There is a lot of excitement in the media today about water being discovered on Mars and its implication for finding life there. Some people seem to think that finding water means we have found life.
Let’s put aside the assumption that life must be common in the universe because it arose “spontaneously” on earth then evolved totally by chance to produce us, and look at the logic being ignored by many people.
Back when I did maths at High School one thing that was emphasised in the more advanced subjects was the difference between “necessary” and “sufficient” conditions in proofs.
For example, apart from the number 2, it is necessary for a number to be odd if it is to be prime. However it is not sufficient to show that a number is odd to prove it is prime.
Another example is it is necessary for a car to have fuel in the tank in order to drive it, but that is not sufficient- you need a driver with the key, air in the tyres, an engine that works, and much more.
Returning to Mars, we know that water is essential for life.
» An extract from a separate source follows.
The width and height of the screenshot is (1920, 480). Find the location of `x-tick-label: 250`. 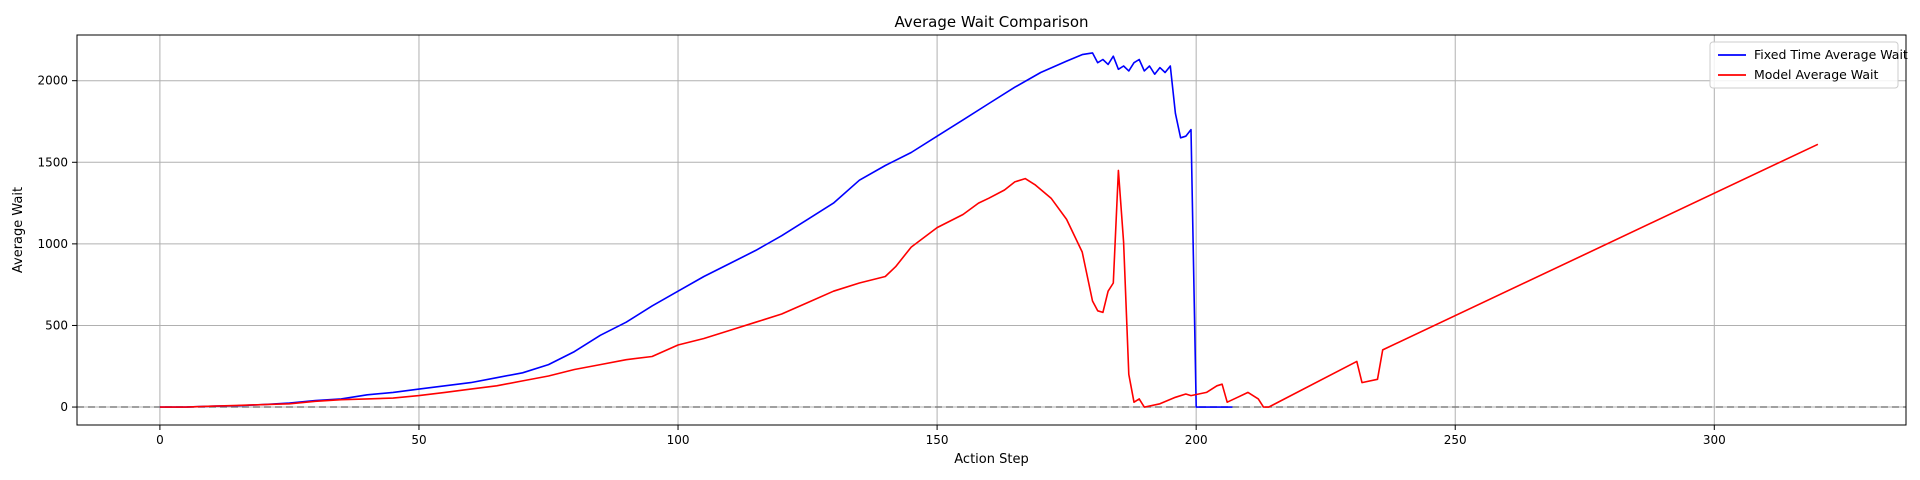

This is so axiomatic that the scientists looking for life on other places, make that the starting point in their search. No water no life.
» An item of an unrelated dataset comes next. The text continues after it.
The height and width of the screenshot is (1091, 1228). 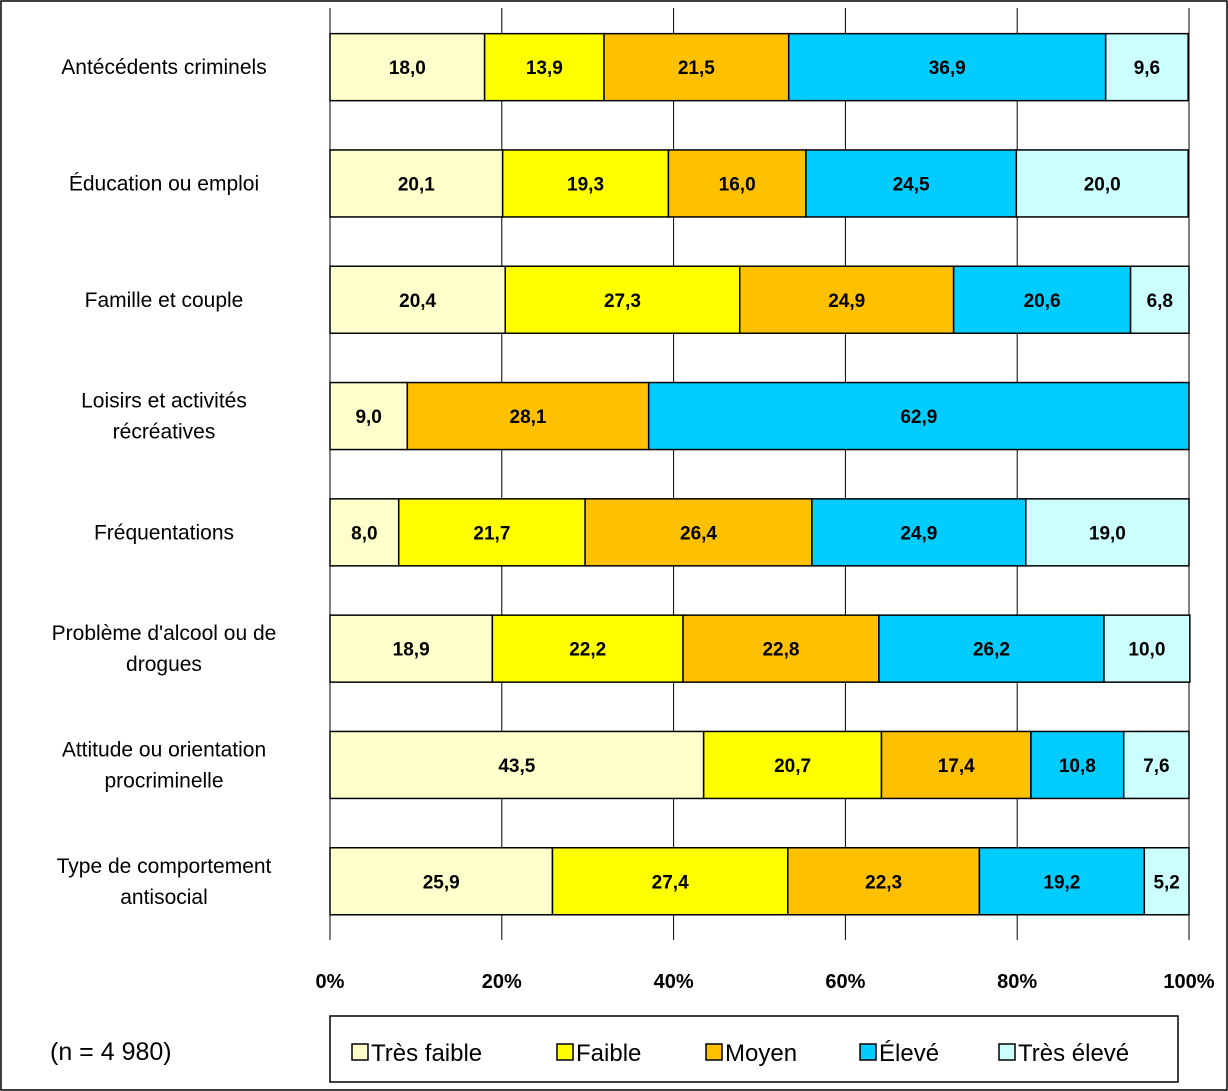 I want to click on data-label: 21,7, so click(x=492, y=534).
But life requires more than water. It needs carbon, nitrogen, phosphorus and, above all else, energy.
Water is a necessary condition but it is not sufficient.
Some scientists are so pessimistic about the ability of life to spontaneously emerge from the primordial soup that they believe that the existence of life on earth in itself suggests there must be an infinite number of parallel universes to allow for the possibility that on just one planet in one of those universes life arose all by itself.
To me that is grasping at straws. It makes much more sense to believe in a Creator who made everything that is out of nothing. As Genesis 1:1 says “In the beginning God created the heavens and the earth.”